La Plaine des Sables reste une structure complexe avec de nombreuses incertitudes d’interprétation. Des travaux de géologie structurale (Bachèlery, 1981 ; Merle et al. 2010) tentent de comprendre la structure et l’évolution de ce site en accord avec les contraintes d’âges (McDougall, 1971 ; Gillot et al., 1994). Certains échantillons ont des âges qui posent des difficultés d’interprétation (Gillot et al., 1990). Nous avons choisi d’analyser et de dater de nouveau quelques échantillons de la Plaine des Sables pour pouvoir mieux contraindre le modèle sur l’évolution de la Fournaise ancienne.

Le Plateau des Basaltes, au nord de la Plaine des Sables, est formé d’un empilement de coulées de laves épaisses et massives. Il semble être en discordance par rapport au Rempart des Sables, sur lequel il s’appuie (Fig. III.19 a et c). L’origine du Plateau est largement discutée (Mairine, Bachèlery, Merle et Michon, com. pers.) : cette structure tabulaire laisse penser à un remplissage (de vallée ou de caldeira). Pourtant, la discordance que l’on observe depuis la Plaine des Sables est beaucoup moins claire du côté du Fond de la Rivière de l’Est (Fig. III.19 b et c).

Nous avons échantillonné à la fois le Rempart des Sables et le Plateau des Basaltes, depuis sa base vers le haut, pour trouver une éventuelle évolution chimique et /ou différence entre les deux structures.

Figure III.19. (a) Plateau des Basaltes observé depuis le Demi Piton. On remarque qu’il ne présente pas le même aspect que le Remparts des Sables, sur lequel il s’appuie. (b) Plateau des Basaltes observé depuis le fond de la Rivière de l’Est. Les structures tabulaires semblent se poursuivre sous la Plaine des Sables. (c) Localisation sur carte des deux points d’observations (traits rouges) : point de vue A pour la photographie a et point de vue B pour la b.

III. 2.2. Le Massif du Piton des Neiges

Le Piton de Neiges est le ”frère aîné” du Piton de la Fournaise sur de nombreux points.

Nous avons tout particulièrement étudié les Roches Pintades du PdN, qui représentent plus de 50% des laves de la Série Différenciée (Kluska, 1997) et montrent une évolution vers des magmas de plus en plus différenciés. Nous avons également échantillonné dans les différentes périodes de sa construction, en nous appuyant sur les travaux de McDougall (1971) pour avoir une base de données géochimiques sur toute l’histoire du volcan. Pour rappel, le but est ici d’obtenir des échantillons pouvant être comparés à ceux de la Série Différenciée du Piton de la Fournaise.

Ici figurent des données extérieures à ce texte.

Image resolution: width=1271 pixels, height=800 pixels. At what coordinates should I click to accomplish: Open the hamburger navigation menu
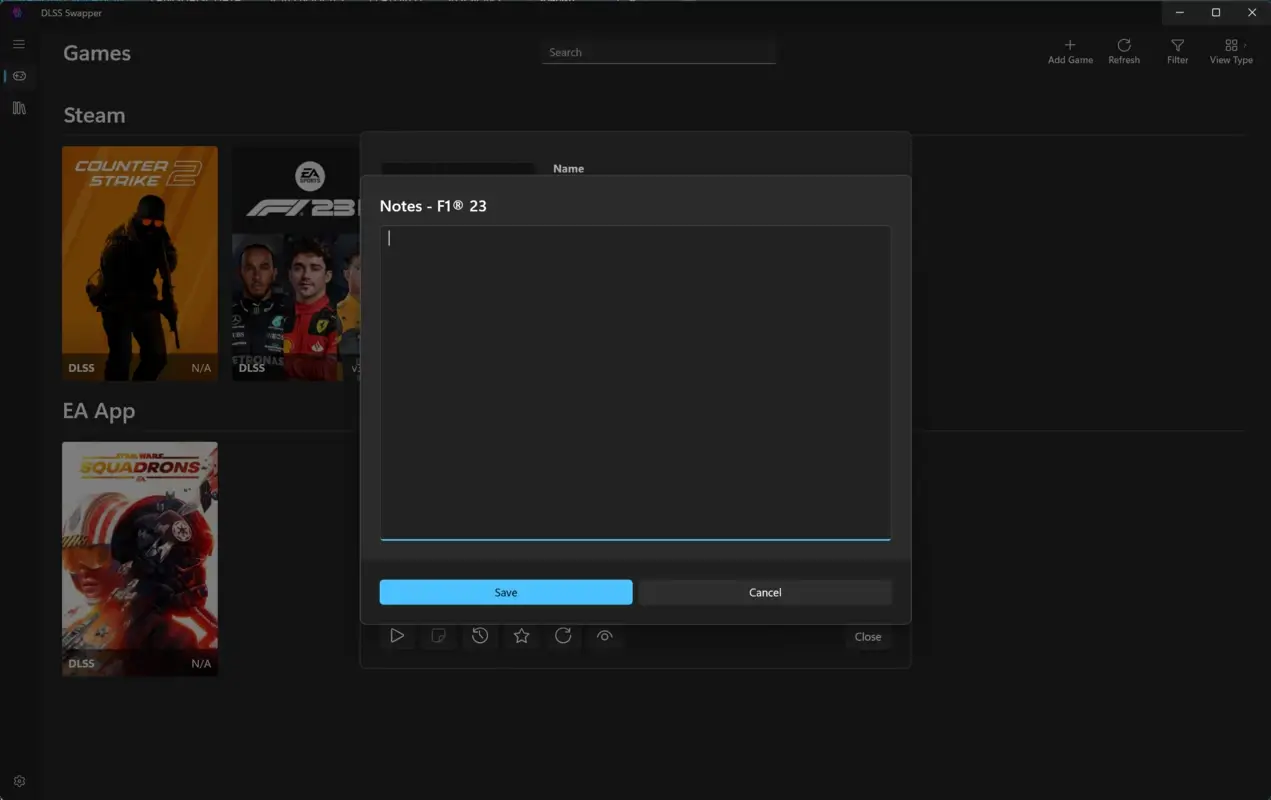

Cet échantillonnage est localisé sur la figure III.20. Le Piton des Neiges n’étant pas l’objet d’étude de cette thèse, les coordonnées et une description rapide des échantillons se trouvent en annexe.

Figure III.20. Carte de localisation des échantillons prélevés sur le Massif du Piton des Neiges. Plus de détails sont disponibles en annexe. Extraite de Google Earth.

Deux groupes de laves se distinguent remarquablement des autres laves qui ont une composition chimique commune et déjà décrites pour des roches de La Réunion. Il s’agit des Roches Pintades et d’une partie des échantillons sous-marins dragués (nommé Groupe Sous-marin 2 PdF) à l’Est de la Fournaise. Le premier groupe est particulier pour ces caractéristiques pétrographiques alors que le second se distingue principalement pour ces différences de compositions chimiques.

Les échantillons de cette étude qui ne font pas partie de ces deux groupes, ont des caractéristiques (pétrologiques et géochimiques) déjà identifiées et décrites dans la bibliographie (Lacroix, 1936 ; Nativel, 1978 ; Kluska, 1997 ; Bachèlery, 1981…). Nous présentons l’ensemble de nos roches, en mettant en avant ces deux groupes, les Roches Pintades et les échantillons sous-marins particuliers par rapport aux autres échantillons.